1) First is Otoniel Manley. Mentors’ staff is inspiring. I already knew they are wonderful stewards and sincere in their desire to bless the poor, but when I saw Otoniel in action I realized just how awesome they really are. Otoniel had a client whose crops were infected by a fungus that placed them at risk of a total loss. When Otoniel heard of their plight, he reached out to a man he knew who is an agriculture professor and relayed the desperate straits of his farmer client. The professor knew a simple solution that the farmer was unaware of and volunteered to help. It only took a short phone call, and the professor was able to help the farmer save the crop by sharing his experience.

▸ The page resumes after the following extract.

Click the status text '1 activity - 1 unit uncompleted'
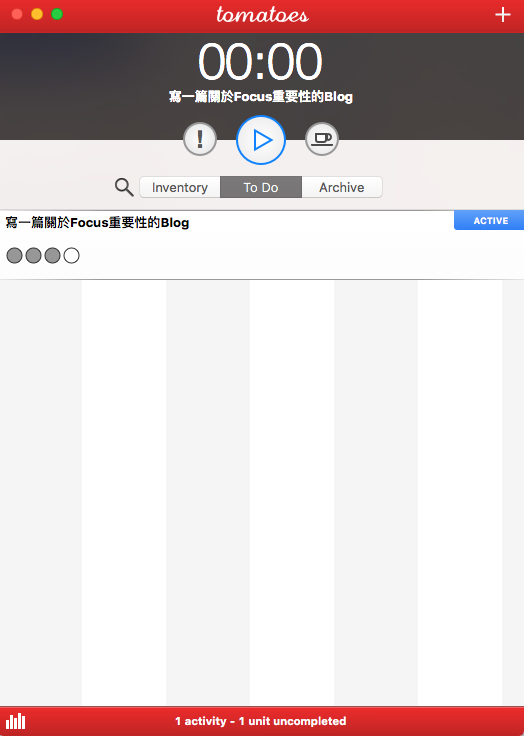524x736 pixels. point(261,721)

This one success gave Otoniel the idea to recruit over 60 professional volunteers from a variety of fields who now offer free mentoring to Mentors’ clients in need of extra help. I was able to meet several of these volunteers and they are amazing—what wonderful vision Otoniel has in not only providing funds to these clients through Mentors Honduras, but creating networks of knowledge to give them the greatest opportunity to rise up and be successful in their entrepreneurship.
2) Next, the clients are immensely grateful. Imagine the gratitude of a blind person if you could give them sight, or of an innocent prisoner if you set them free. That is the level of gratitude that so many of the loan recipients feel towards Mentors. I believe that this deep, abiding, and sincere gratitude comes because the help they receive is fundamentally life-changing. Mentors really does help them open their eyes to opportunities and free them from the bonds of poverty. This real and deep gratitude from sincere clients was both humbling and inspiring. Over and over a loan recipient would take me by the hand and say something to the effect of “Thank you to Mentors and thank you to God, I am getting ahead.” It made me proud to have been a small part in the process.

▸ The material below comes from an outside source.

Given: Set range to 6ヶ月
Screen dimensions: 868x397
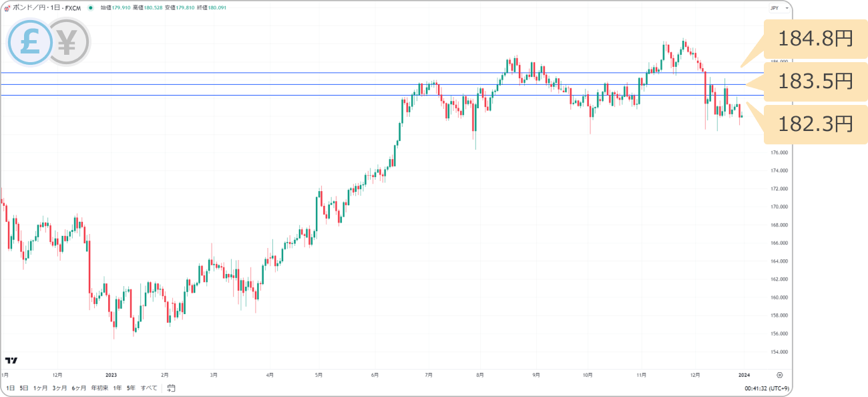Looking at the screenshot, I should (79, 388).
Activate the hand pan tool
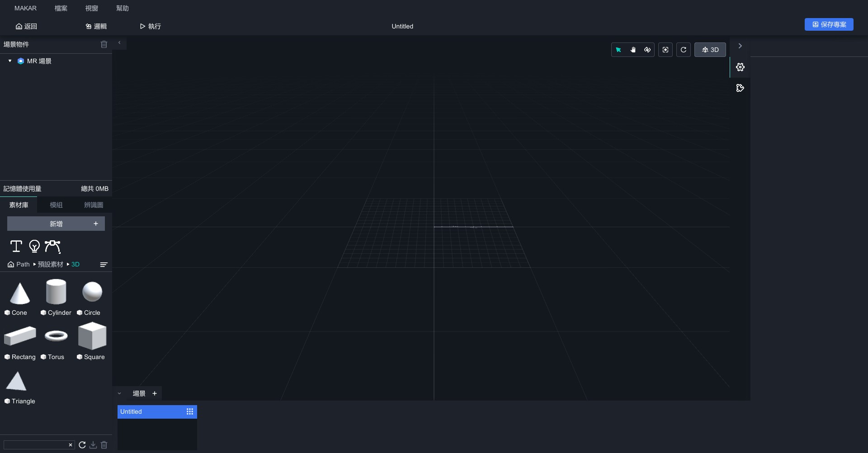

3) Finally, I could easily be in their shoes. While visiting a loan recipient, the thought came to my mind that there isn’t any great difference between the loan recipients and myself. Had I been born in their place, with the same limited opportunities and circumstances, I could easily be one of them. This thought returned over and over as we visited the different people—it felt like I was hoping to get a loan to buy a pig, or extra corn seed, or milk to make more cheese. It felt like it was me hoping to feed my kids and afford to send them to school. This perspective motivated me to help someone I viewed as my equal. It is amazing the difference a little money, a little vision, and a little training can make for someone who is willing to work.
I returned to my home with a resolve not only to do more, but to live with less and to bless more lives.